Die Querschnittsfläche des Spalts kann in der Radialrichtung des Spannzangenkörpers durch Einstellen der Länge des Wehrelementes bestimmt werden. Mit anderen Worten kann die Querschnittsfläche des Spalts durch Vergrößern der Länge des Wehrelementes im Verhältnis verringert werden, während die Querschnittsfläche des Spalts durch die Verkürzung der Länge des Wehrelements im Verhältnis erhöht werden kann.

Hinsichtlich der Spannzange dieser Erfindung kann ein Wehrelement-Einfügeloch im Schlitz in der Radialrichtung des Spannzangenkörpers gebildet sein, und das Wehrelement kann in das Wehrelement-Einfügeloch eingefügt sein.

Außerdem kann an einem Ende des Wehrelementes auf der der inneren Oberfläche des Spannzangenkörpers zugewandten Seite eine schräge Ebene gebildet sein, die von der äußeren Oberfläche des Spannzangenkörpers zu seiner inneren Oberfläche in Richtung der Werkzeugeinbringseite geneigt ist. Diese geneigte Fläche führt das Kühlfluid zur Metallbearbeitungskante des Werkzeugs, wobei effizienteres Abkühlen des Werkzeugs ermöglicht wird.

Außerdem kann, die Spannzange dieser Erfindung betreffend, ein Wehrelement-Einfügeloch im Schlitz gebildet sein, das von der äußeren Oberfläche des Spannzangenkörpers zu seiner inneren Oberfläche in Richtung der Werkzeugeinbringseite geneigt ist, und das Wehrelement kann in das Wehrelement-Einfügeloch eingefügt sein. Diese Struktur erlaubt, dass das Kühlfluid zur Metallbearbeitungskante des Werkzeugs geführt wird, wobei effizienteres Abkühlen des Werkzeugs ermöglicht wird.

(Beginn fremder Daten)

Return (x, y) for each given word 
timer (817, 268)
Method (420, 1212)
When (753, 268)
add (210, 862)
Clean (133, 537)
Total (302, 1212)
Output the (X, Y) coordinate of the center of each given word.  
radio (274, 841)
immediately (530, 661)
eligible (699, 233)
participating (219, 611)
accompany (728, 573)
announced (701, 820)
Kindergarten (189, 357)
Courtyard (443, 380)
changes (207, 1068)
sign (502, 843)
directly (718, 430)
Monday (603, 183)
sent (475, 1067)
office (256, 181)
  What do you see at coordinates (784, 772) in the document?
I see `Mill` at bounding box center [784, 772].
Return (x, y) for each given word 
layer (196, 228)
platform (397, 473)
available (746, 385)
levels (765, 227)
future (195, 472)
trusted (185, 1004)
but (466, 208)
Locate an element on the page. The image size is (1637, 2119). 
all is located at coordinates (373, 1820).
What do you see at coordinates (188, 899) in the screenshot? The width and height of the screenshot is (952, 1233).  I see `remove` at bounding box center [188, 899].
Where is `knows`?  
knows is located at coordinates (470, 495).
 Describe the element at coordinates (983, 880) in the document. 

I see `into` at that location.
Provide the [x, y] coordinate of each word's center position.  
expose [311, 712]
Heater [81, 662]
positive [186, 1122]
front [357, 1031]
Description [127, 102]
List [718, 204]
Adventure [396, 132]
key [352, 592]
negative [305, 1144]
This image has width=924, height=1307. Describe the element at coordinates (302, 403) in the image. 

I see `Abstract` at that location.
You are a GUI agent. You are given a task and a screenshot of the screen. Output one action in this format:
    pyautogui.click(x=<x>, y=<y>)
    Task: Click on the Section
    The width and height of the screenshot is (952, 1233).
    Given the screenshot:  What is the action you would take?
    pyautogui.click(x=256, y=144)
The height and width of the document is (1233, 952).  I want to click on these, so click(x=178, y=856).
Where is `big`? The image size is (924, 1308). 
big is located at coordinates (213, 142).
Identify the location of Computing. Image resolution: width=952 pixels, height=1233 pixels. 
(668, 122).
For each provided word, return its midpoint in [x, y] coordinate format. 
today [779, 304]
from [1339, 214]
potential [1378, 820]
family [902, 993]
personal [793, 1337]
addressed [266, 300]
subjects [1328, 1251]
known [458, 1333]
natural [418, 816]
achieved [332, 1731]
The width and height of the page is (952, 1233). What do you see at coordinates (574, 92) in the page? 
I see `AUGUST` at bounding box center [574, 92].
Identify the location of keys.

Das Wehrelement kann sich in der Nähe der Werkzeugeinbringseite befinden. Durch derartiges Anordnen des Wehrelements, kann das Kühlfluid leicht zur Metallbearbeitungskante des Werkzeugs geführt werden, wobei das Kühlen des Werkzeugs mit besserer Effizienz ermöglicht wird.

Außerdem kann das Wehrelement von einem elastischen Element gebildet sein.

Der Schlitz kann so geformt sein, dass er unterschiedliche Weiten an einer Position, die näher an der Seite des Basisendes als am Wehrelement ist, und an einer Position, die näher an der Seite des oberen Endes als am Wehrelement ist, hat. Diese Struktur ermöglicht es, die Fließgeschwindigkeit des Kühlfluids effizient einzustellen.

Die Spannzange dieser Erfindung kann eine zylindrische Spannzange oder eine sich verjüngende Spannzange sein.

Das Wehrelement kann sich in einem Spannmutterhalterungsteil des Spannzangenkörpers der sich verjüngenden Spannzange befinden. Das Wehrelement kann sich auch in einem sich verjüngenden Teil des Spannzangenkörpers befinden.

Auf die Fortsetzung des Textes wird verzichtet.